At its most basic, mindfulness is about paying attention to one’s present experience at any given moment. We can focus on what is happening in our body, the thoughts going through our mind, or the way the environment feels. It is a means of training your attention and becoming more aware of your own feelings, thoughts, and surroundings and to gain control over yourself and be in charge of your life.
A common mistake that most of us make regarding mindfulness is that it’s constantly trying to bring awareness and focus into the present while avoiding the pain and disturbing elements of the mind that make us anxious and upset. Many people start out with the intention of being more mindful but end up making it uncomfortable. Instead of tuning into their current awareness, they become fixated on bringing their attention to the present rather than allowing themselves to feel at ease and simply noticing their current state of mind.
Mindfulness takes intention(s) and causes them to become real. Meditation aims to create a calm, still, and peaceful environment for us to be fully present in which we can understand our true nature and react appropriately. So how can intention move from being a thought of your mind to being an actual state of being? Traditionally, intention is created when we are in a focused state (like sitting, meditating, or driving). When we are very focused on something, what I call the “I” state, it becomes easier to generate thoughts of doing something (e.g., “I” should go to work and get the mail today). Over time, however, we learn that in order to receive any kind of intention, the mind needs to be in a receptive state. In this receptive state, it is difficult to be either focused or receptive at the same time. The more attentive and focused we make our minds, the more vulnerable we become.

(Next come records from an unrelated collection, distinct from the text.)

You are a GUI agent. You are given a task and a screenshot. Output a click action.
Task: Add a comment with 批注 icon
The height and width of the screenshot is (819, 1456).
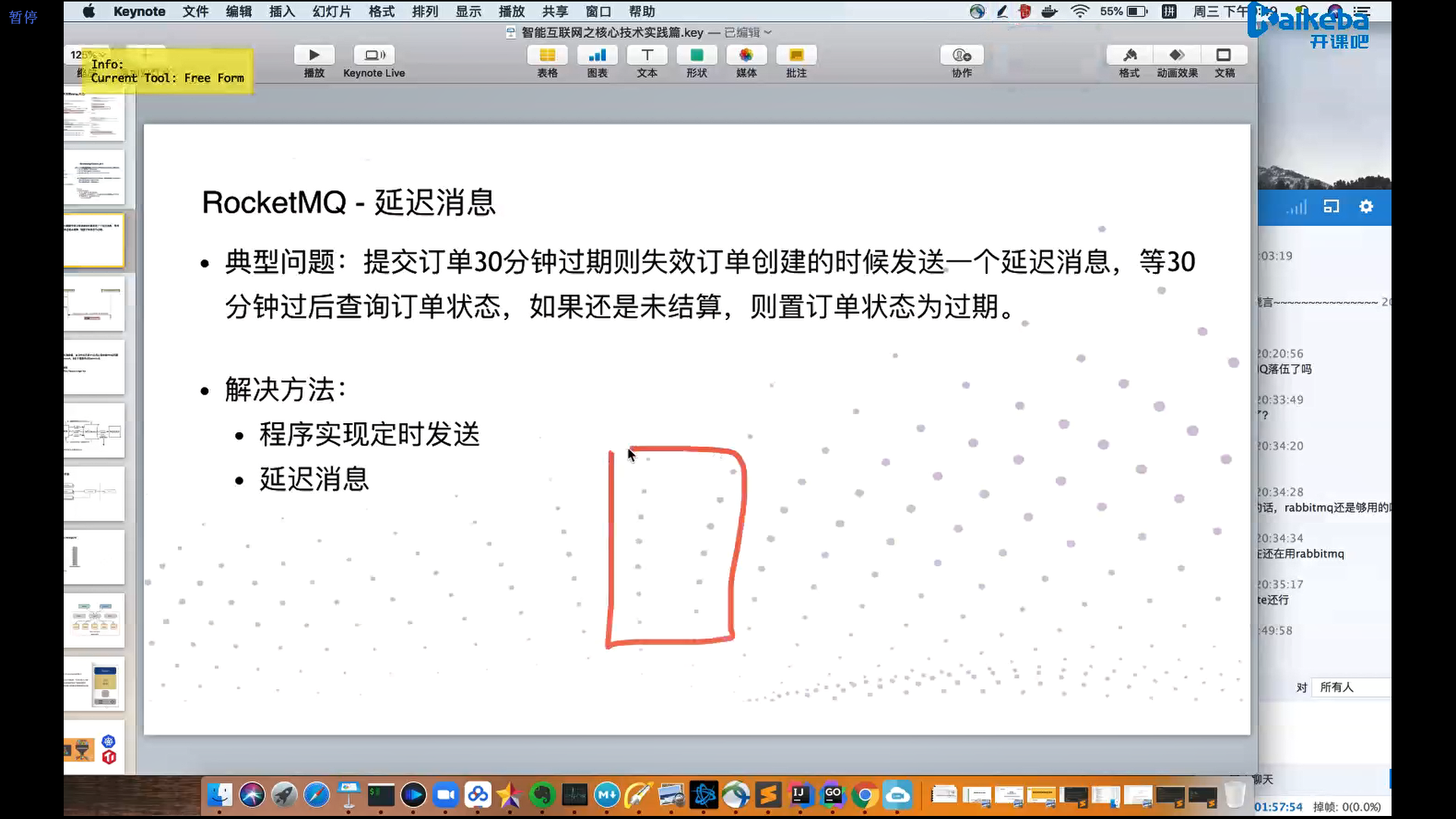pos(796,55)
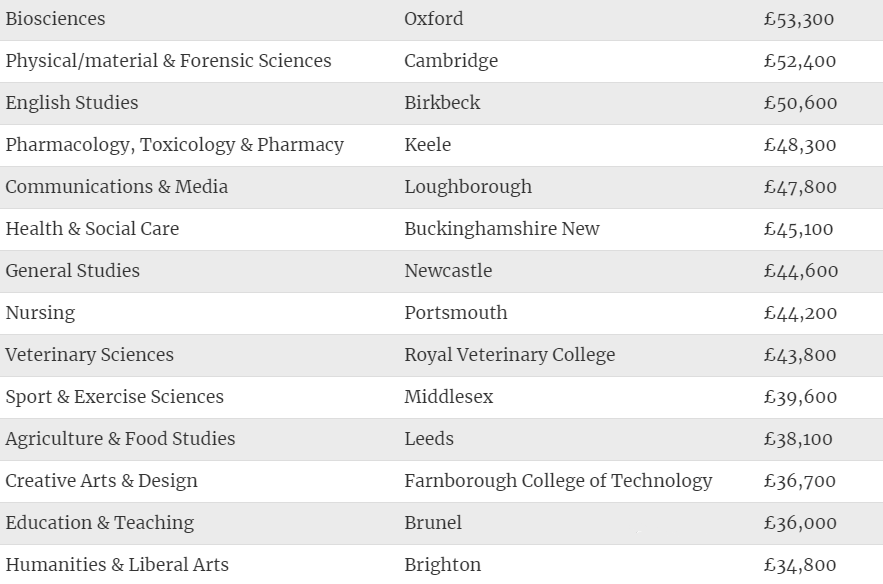883x584 pixels.
Task: Click Royal Veterinary College text
Action: pos(510,355)
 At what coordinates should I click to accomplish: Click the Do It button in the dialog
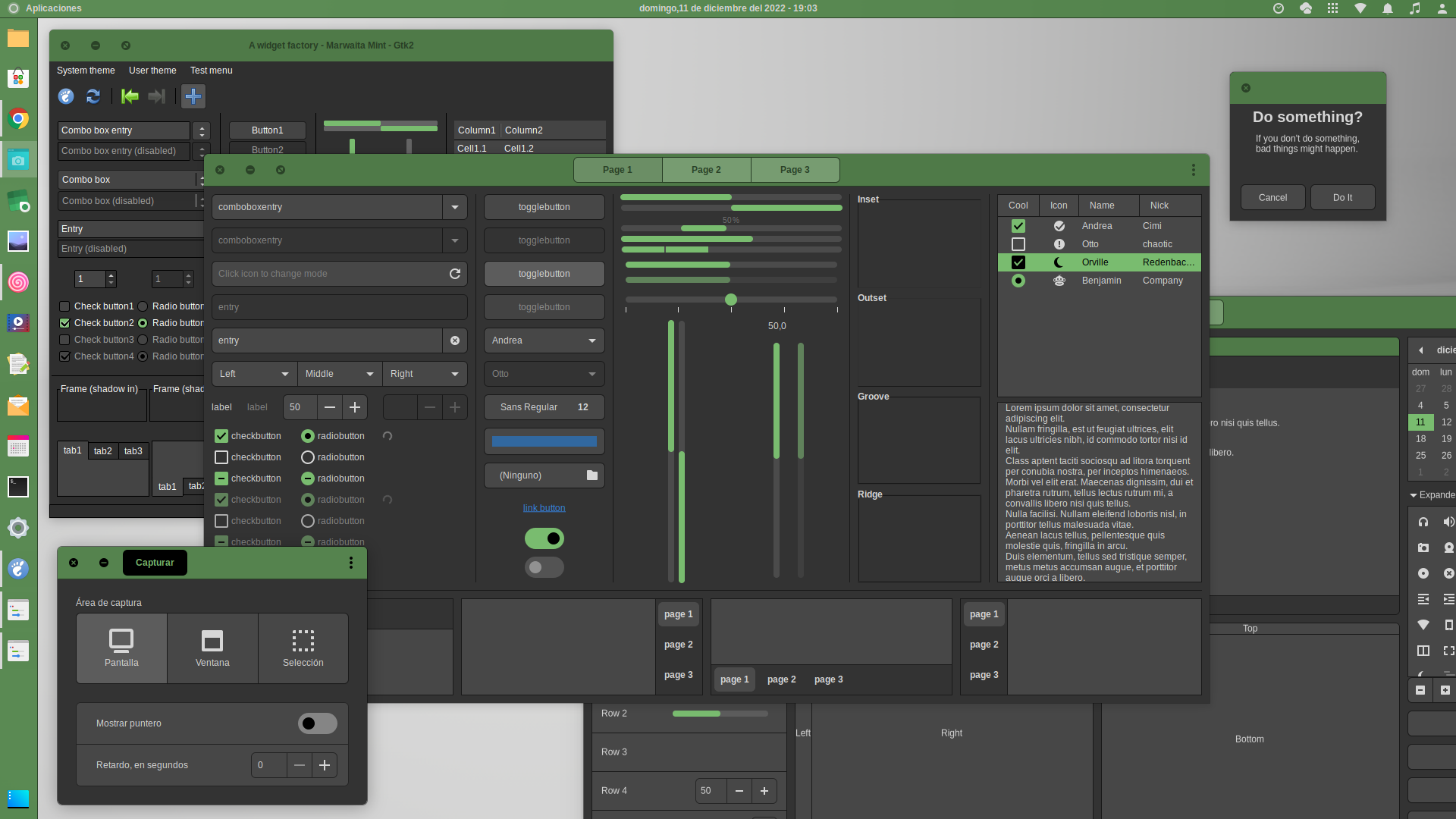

Whether you’re self-aware or not, it’s a good idea to practice a few moments a day just being aware that you are breathing, that you are aware of your thoughts and emotions, and that your feelings and thoughts are just “creatures of your mind.” To start, it is best to begin with a few quiet minutes. For example, if you are in a quiet room, taking a few deep breaths is a great way to start the day. It is also helpful if you start by paying attention to your breath. Feel the air coming in and out without judging it. Focus on the sensation of moving through your abdomen and feel it increase in strength as the minute passes. Pay attention to the open ends of your breath as opposed to the chest that is full of tight muscles. This rate of breath is essential for this practice to work, so make sure to move slow enough with each exhalation. Eventually, though, you will develop a sense of awareness of how strong your breath is. Mindfulness focuses on making the mind and it’s experiences more conscious. A key part of this experience is becoming present and paying attention to what is happening.